My grandmother likes to look at the flowerbed in front of the ceramics factory my grandfather used to work at. She now lives alone in an apartment meant for two.
My grandmother likes it when I wear every vest, every sweater, every jumper, every jacket she tells me to wear, layer on layer on layer, cabbage leaves tied together with a simple piece of thread. She likes to tell me: “Здоровье важнее всего.” It is shortly followed by education.
My grandmother likes looking at the photos of her grandkids, at us. She stares at pictures in the evenings, memorizing every single detail, noticing every aspect. She likes describing her favourite photographs to me, although I often am the one to print them out
My grandmother loves her garden and her dacha house. My grandma likes to walk around her piece of land every time she about to leave somewhere, and whisper, “Господи, спаси и помоги. Все будет хорошо-хорошо-хорошо.”

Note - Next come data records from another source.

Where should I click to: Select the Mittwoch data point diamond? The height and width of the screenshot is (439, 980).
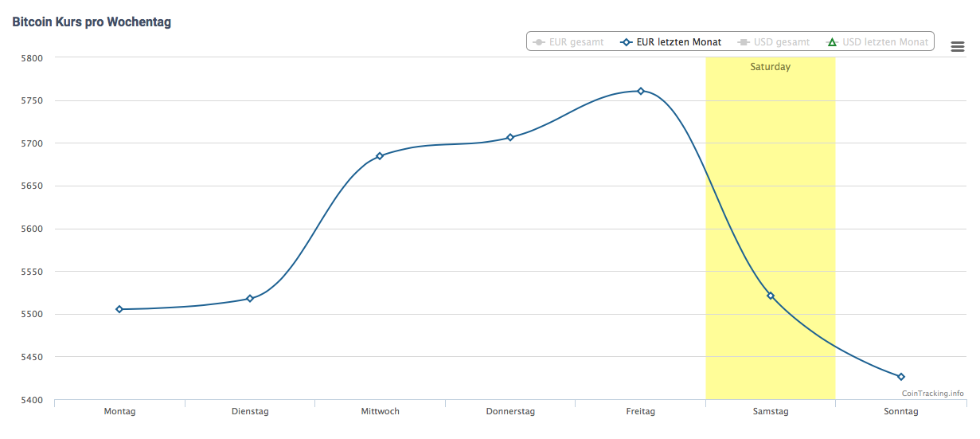click(380, 156)
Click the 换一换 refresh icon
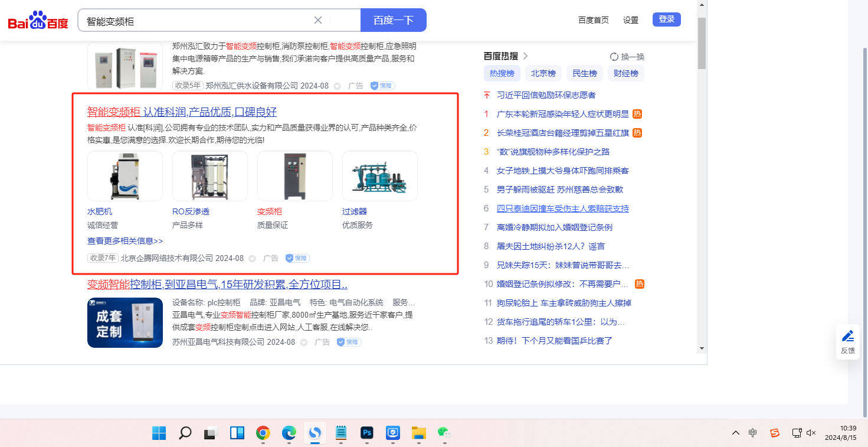This screenshot has height=447, width=868. click(614, 57)
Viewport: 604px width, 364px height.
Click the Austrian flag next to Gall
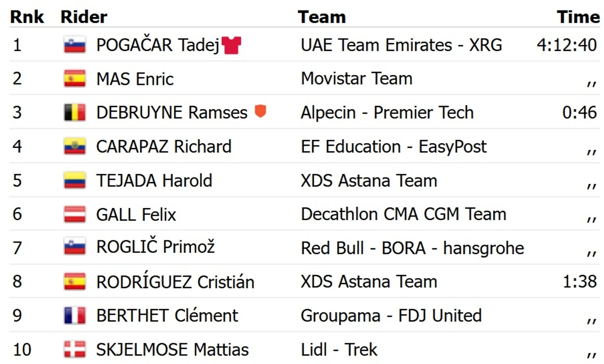[74, 214]
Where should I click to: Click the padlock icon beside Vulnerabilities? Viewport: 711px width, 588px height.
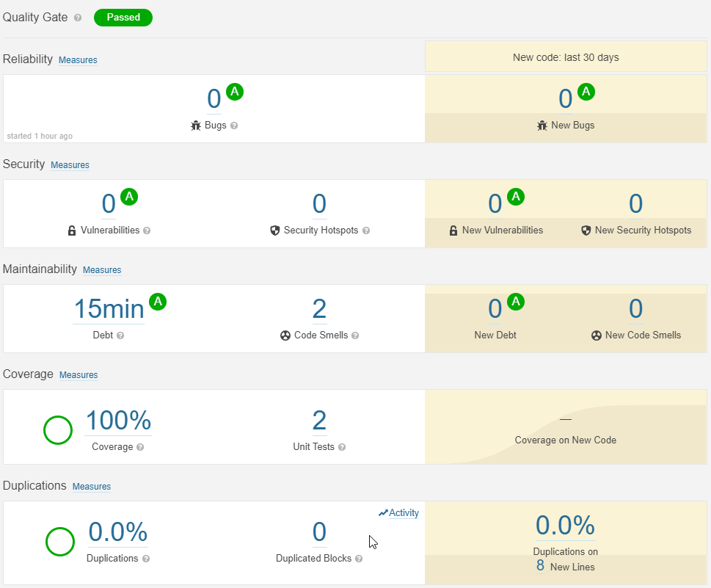pyautogui.click(x=71, y=230)
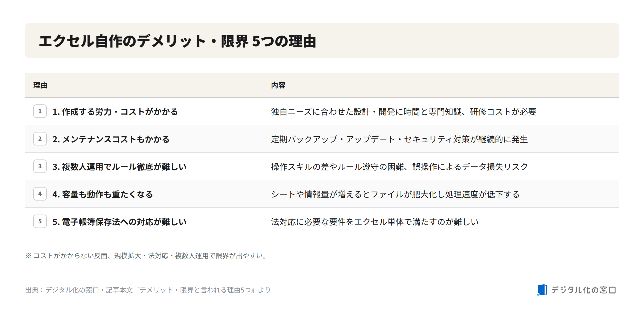644x320 pixels.
Task: Click the heading エクセル自作のデメリット・限界 5つの理由
Action: (177, 41)
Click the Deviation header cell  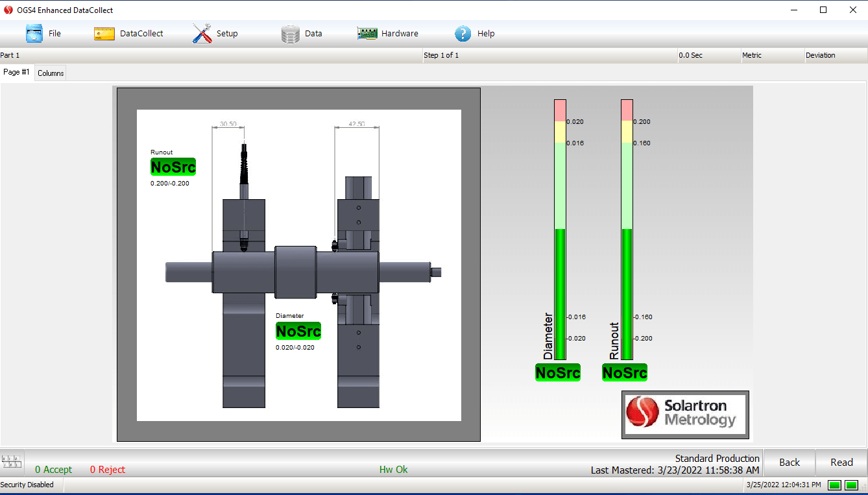(835, 55)
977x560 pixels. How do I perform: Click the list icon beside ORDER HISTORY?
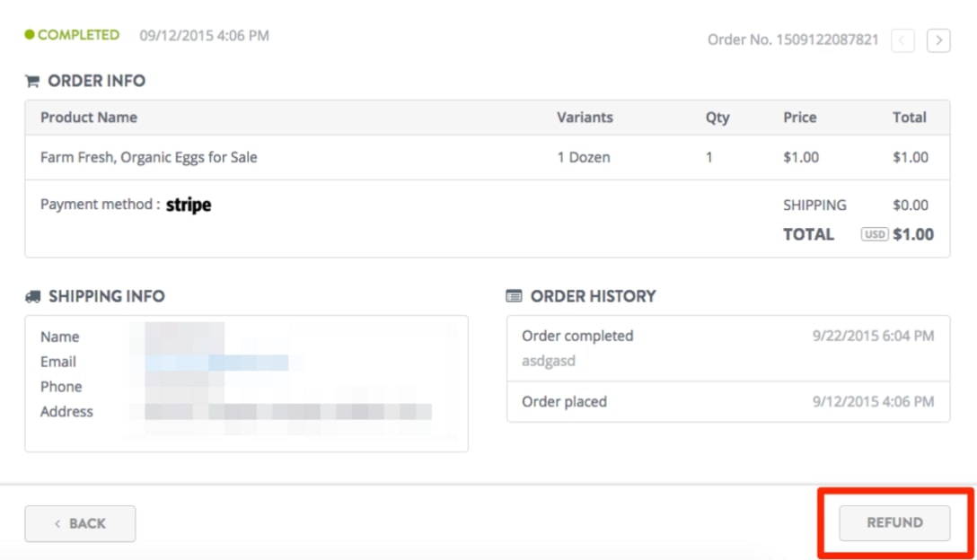[515, 296]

My grandmother likes to make lists of things to do in the evenings, and tick tasks off as she gets through the day.
My grandmother likes to stay informed. When she makes us apple jam, she listens to the radio. In the evening, she turns on news on TV. My grandmother likes clarifying with my uncle all that she didn’t understand.
I like my grandmother’s stories and her love and care. I love her chicken soup. I love her unique quirks.
I like visiting my grandmother on March 8, when Russia has its annual lavish celebrations of International Women’s Day. I didn’t make it this year, though, when Mr. Putin appeared on television, as he did the year before. He looked into the camera, praised Russia’s women who “take care of our homes and children every day.” He recited poetry. My babushka alone in her house watched.
My babushka gets lonely sometimes, melancholy and sad.
Can she be friends with your grandmother?